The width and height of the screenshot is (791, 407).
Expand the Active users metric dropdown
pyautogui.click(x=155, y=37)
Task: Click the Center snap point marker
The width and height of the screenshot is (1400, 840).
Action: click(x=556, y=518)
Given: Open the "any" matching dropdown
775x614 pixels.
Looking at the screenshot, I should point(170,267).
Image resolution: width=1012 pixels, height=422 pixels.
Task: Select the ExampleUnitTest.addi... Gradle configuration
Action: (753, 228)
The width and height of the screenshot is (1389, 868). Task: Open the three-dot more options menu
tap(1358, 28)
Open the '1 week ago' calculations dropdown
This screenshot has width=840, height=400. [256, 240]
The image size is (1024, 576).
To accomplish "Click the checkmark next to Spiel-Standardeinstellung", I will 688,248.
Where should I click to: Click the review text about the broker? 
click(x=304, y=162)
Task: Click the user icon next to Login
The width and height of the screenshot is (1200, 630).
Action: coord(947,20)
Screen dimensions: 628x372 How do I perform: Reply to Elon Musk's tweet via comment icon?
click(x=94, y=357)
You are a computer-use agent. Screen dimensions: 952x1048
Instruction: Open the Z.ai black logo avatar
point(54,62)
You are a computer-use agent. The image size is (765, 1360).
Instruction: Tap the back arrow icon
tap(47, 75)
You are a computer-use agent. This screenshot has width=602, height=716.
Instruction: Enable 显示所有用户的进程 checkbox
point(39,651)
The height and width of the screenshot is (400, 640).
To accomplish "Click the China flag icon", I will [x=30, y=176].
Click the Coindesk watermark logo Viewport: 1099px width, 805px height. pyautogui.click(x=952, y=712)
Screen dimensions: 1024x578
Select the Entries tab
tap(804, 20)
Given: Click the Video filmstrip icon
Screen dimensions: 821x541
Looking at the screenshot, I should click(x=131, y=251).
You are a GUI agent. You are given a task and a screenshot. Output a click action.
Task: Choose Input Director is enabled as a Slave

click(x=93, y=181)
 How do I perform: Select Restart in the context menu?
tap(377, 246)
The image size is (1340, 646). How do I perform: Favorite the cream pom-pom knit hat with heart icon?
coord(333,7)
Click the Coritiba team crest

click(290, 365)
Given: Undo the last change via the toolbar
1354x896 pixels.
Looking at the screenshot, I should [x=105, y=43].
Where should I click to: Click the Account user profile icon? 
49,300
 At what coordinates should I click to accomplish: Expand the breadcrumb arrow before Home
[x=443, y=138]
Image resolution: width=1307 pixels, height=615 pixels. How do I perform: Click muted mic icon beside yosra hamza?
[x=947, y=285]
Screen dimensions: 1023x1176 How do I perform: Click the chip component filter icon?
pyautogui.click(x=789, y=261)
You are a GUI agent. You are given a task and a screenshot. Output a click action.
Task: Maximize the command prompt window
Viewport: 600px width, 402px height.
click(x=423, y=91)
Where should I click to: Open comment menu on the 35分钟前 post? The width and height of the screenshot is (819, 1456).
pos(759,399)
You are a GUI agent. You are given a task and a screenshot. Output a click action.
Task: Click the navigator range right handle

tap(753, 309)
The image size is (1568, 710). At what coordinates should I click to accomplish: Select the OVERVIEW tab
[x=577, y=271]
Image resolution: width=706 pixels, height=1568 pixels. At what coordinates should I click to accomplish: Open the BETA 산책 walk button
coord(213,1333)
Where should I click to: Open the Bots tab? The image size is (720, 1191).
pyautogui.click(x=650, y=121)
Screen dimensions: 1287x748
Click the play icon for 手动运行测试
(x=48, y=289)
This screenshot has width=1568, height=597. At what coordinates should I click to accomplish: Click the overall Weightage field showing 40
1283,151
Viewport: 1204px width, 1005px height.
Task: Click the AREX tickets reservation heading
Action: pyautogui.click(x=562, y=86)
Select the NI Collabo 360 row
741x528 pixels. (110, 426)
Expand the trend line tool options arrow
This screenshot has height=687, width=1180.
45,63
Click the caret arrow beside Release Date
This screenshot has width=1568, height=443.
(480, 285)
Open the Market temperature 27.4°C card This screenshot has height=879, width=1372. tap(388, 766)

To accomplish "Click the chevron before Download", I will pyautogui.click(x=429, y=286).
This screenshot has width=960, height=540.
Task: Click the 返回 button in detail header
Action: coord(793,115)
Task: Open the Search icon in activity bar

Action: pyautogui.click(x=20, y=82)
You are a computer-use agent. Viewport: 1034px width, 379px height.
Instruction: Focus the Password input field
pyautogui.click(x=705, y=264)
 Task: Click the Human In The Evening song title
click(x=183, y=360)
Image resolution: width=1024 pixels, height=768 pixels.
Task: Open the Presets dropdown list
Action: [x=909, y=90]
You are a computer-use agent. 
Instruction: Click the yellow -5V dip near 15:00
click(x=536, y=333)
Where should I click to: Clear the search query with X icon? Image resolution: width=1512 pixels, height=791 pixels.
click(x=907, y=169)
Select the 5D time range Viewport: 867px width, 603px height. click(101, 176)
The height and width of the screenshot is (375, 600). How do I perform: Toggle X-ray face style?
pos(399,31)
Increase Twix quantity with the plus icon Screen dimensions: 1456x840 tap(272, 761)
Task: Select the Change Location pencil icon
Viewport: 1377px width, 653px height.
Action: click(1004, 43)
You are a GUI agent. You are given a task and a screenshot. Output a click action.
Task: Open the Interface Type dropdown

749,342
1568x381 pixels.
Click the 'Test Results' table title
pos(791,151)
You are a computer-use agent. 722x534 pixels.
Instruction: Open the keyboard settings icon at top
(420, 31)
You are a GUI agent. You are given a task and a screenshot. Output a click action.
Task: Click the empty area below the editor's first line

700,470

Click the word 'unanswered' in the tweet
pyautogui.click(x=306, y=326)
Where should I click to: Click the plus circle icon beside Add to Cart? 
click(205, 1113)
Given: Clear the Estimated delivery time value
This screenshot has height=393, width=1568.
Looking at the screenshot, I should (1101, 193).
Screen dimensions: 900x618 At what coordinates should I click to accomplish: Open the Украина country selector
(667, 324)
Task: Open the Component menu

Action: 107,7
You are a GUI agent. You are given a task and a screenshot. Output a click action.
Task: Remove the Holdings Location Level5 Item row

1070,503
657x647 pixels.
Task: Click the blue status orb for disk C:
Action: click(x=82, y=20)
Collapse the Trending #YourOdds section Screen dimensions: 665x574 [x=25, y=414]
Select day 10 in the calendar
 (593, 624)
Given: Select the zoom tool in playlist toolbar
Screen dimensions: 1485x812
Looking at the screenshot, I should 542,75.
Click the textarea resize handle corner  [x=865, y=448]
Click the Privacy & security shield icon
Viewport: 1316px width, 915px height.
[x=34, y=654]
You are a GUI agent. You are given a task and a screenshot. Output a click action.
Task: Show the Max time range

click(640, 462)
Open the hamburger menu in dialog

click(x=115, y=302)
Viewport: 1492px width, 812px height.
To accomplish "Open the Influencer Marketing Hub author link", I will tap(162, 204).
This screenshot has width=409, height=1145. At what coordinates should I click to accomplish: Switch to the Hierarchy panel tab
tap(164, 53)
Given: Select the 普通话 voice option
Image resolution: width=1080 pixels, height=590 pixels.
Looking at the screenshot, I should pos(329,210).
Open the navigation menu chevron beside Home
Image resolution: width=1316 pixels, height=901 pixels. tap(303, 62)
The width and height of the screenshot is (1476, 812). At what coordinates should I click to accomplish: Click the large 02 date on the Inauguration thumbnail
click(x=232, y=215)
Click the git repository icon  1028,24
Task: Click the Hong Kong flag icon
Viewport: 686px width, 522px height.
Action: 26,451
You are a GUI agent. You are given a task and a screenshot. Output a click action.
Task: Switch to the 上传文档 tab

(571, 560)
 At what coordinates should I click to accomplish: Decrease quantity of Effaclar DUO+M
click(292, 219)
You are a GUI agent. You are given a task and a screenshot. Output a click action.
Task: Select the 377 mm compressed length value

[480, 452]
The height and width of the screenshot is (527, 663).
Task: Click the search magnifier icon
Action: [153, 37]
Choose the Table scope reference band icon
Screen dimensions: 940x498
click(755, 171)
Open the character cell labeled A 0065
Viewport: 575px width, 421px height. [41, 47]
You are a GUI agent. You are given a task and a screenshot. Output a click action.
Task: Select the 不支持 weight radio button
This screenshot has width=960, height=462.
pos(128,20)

• • •

**Work to complete**
From the entries above, show each line that includes the string "flag".

**Output of the task**
To accomplish "Click the China flag icon", I will [x=30, y=176].
Task: Click the Hong Kong flag icon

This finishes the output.